Executive Summary

The United States government has finalized stringent new regulations to prohibit the use of technology originating from China and Russia in connected vehicles sold within the country. The rules, issued by the Department of Commerce's Bureau of Industry and Security, are a direct response to growing national security concerns that foreign adversaries could exploit vehicle connectivity to conduct espionage or even sabotage. The regulations will force a monumental and complex overhaul of the global automotive supply chain. The ban will be phased in, starting with software and certain components in the 2027 model year and expanding to include a wider range of hardware by 2029, presenting a significant challenge for automakers and their suppliers.

Regulatory Details

The new rules are designed to secure the increasingly complex ecosystem of connected vehicles, which are often referred to as 'computers on wheels.' Modern cars contain numerous systems—such as cameras, GPS, microphones, and advanced driver-assistance systems (ADAS)—that collect vast amounts of data and can often be controlled remotely.

Phased Implementation:

• Starting with 2027 Model Year: Automakers must certify that vehicles sold in the U.S. are free of software and certain connected components originating from 'countries of concern,' specifically China and Russia. This covers everything from infotainment systems to critical ADAS functions.
• By 2029: The prohibition will expand to include the underlying hardware components that support these connected features.

Affected Organizations

The regulations will have a profound impact on the entire global automotive industry.

• Automakers: All major car manufacturers selling vehicles in the U.S. will need to undertake a massive effort to audit their supply chains and re-source or re-engineer components and software.
• Tier 1 & 2 Suppliers: Global parts and software suppliers will be directly affected. Many are already restructuring operations, such as relocating China-based software development teams, to ensure compliance.
• Chinese and Russian Tech Firms: These companies will be effectively locked out of the U.S. automotive market's connected vehicle segment.

Compliance Requirements

Automakers face the daunting task of tracing the digital lineage of every line of code and every microchip in their vehicles. This is what Hilary Cain of the Alliance for Automotive Innovation describes as "one of the most consequential and complex auto regulations in decades."

Key Challenges:

• Software Bill of Materials (SBOM): Manufacturers will need to develop and maintain a comprehensive SBOM for their vehicles to prove the origin of all software components.
• Supplier Transparency: A major hurdle is the reluctance of many suppliers, particularly in China, to share proprietary source code, which they view as intellectual property.
• Corporate Restructuring: The regulations are forcing companies to make significant structural changes.

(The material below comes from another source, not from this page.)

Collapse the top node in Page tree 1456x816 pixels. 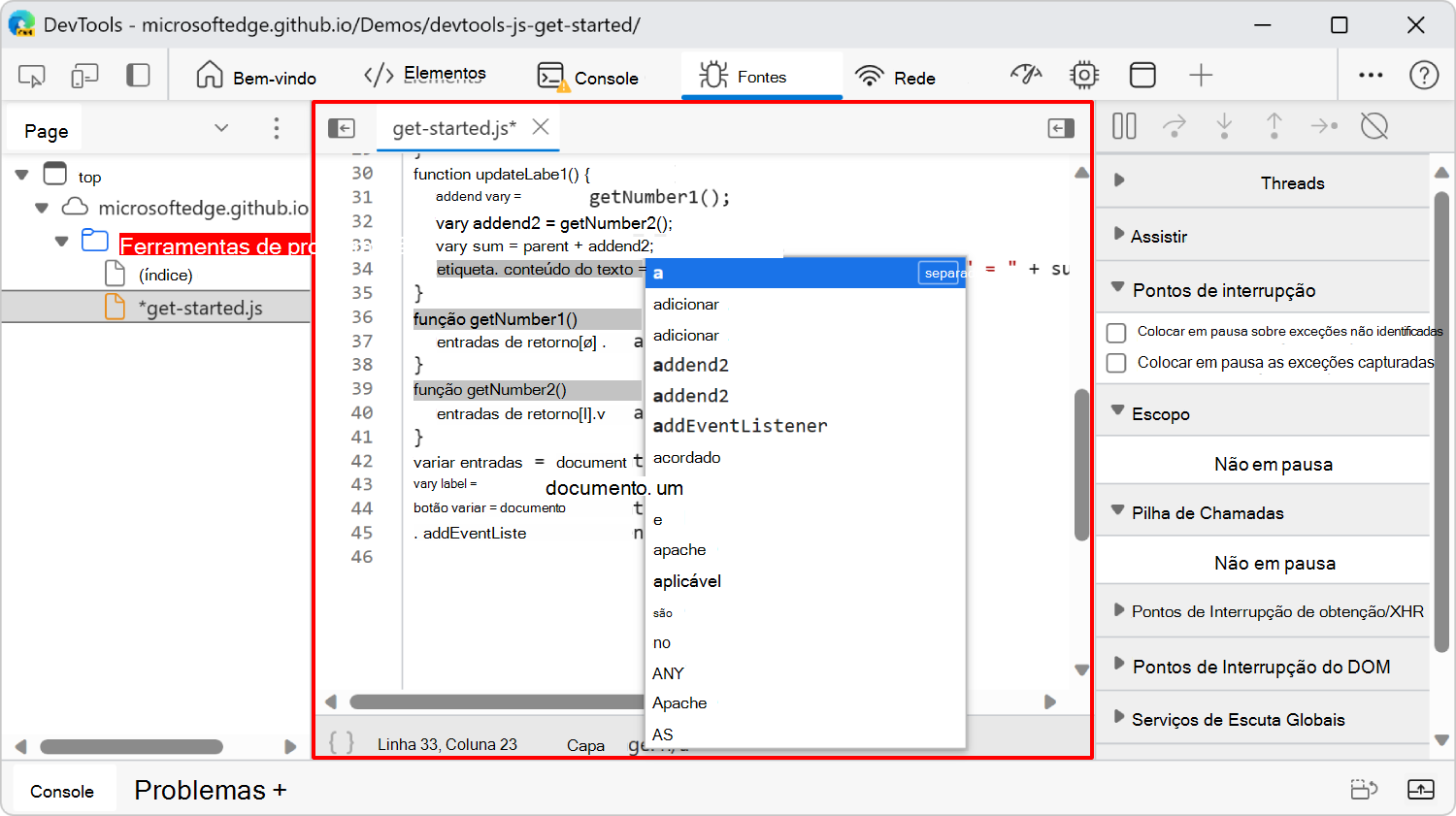(22, 176)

For example, Pirelli, whose largest shareholder is the Chinese firm Sinochem, is reportedly exploring options to reduce the shareholder's stake or divest its U.S. smart-tire business to comply.

Impact Assessment

• National Security: The primary goal is to mitigate the risk of foreign adversaries using connected vehicles to spy on U.S. citizens, collect data on critical infrastructure, or potentially disable vehicles remotely.
• Economic Impact: The regulations will increase costs for automakers and suppliers due to the need for supply chain audits, re-engineering, and sourcing of new components. These costs may ultimately be passed on to consumers.
• Industry Transformation: The rules will accelerate the trend of 'decoupling' or 'de-risking' supply chains from China, forcing a realignment of global manufacturing and software development hubs.
• Exemptions: The possibility of temporary exemptions exists for companies that can demonstrate they are effectively managing the risks through other security measures, though the criteria for such exemptions are not yet fully clear.

Compliance Guidance

Automakers and suppliers must take immediate action:

1. Supply Chain Mapping: Initiate a comprehensive, multi-tier audit of both software and hardware supply chains to identify any exposure to Chinese or Russian technology.
2. Vendor Risk Management: Enhance vendor risk management programs to include specific requirements regarding the origin of components and software code.
3. Engage with Regulators: Actively engage with the Department of Commerce to understand the specifics of the rules and the process for obtaining any potential exemptions.
4. Strategic Re-sourcing: Begin the long-term strategic process of identifying and qualifying new suppliers to replace those from prohibited countries.